* Collected data entries:
>>>

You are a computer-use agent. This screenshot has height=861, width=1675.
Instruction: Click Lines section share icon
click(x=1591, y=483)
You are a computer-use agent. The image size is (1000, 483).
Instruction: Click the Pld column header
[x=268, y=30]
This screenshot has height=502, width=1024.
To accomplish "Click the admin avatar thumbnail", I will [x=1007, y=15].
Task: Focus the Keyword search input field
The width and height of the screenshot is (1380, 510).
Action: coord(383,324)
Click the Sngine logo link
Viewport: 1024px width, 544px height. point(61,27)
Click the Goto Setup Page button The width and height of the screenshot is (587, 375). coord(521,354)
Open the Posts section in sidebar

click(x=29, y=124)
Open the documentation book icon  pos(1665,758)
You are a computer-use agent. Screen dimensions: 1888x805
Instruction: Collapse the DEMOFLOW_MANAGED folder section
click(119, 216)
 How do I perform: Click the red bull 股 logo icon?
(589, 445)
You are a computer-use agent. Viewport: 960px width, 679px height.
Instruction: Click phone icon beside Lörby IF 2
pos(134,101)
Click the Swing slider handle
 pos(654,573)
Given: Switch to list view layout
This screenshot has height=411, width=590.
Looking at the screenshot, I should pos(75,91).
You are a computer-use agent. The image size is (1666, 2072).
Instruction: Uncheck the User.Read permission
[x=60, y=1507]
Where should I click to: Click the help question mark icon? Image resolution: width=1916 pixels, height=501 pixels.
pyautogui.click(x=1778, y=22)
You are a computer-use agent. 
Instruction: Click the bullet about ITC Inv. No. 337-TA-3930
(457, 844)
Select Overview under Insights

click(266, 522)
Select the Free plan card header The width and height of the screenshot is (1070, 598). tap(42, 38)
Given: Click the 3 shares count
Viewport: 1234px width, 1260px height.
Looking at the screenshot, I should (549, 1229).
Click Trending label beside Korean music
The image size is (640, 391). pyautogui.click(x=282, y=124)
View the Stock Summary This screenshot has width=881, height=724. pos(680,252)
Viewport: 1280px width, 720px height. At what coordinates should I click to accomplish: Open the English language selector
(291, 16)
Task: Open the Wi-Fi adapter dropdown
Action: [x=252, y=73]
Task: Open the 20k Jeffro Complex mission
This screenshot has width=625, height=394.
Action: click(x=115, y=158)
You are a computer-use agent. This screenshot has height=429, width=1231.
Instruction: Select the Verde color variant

<<<

* Task description: A copy of each line in the data above that holds the string "agent" is needed.

* Answer:
You are a computer-use agent. This screenshot has height=861, width=1675.
You are a computer-use agent. The image size is (1000, 483).
You are a computer-use agent. Screen dimensions: 1888x805
You are a computer-use agent. Viewport: 960px width, 679px height.
You are a computer-use agent. The image size is (1666, 2072).
You are a computer-use agent. 
You are a computer-use agent. This screenshot has height=429, width=1231.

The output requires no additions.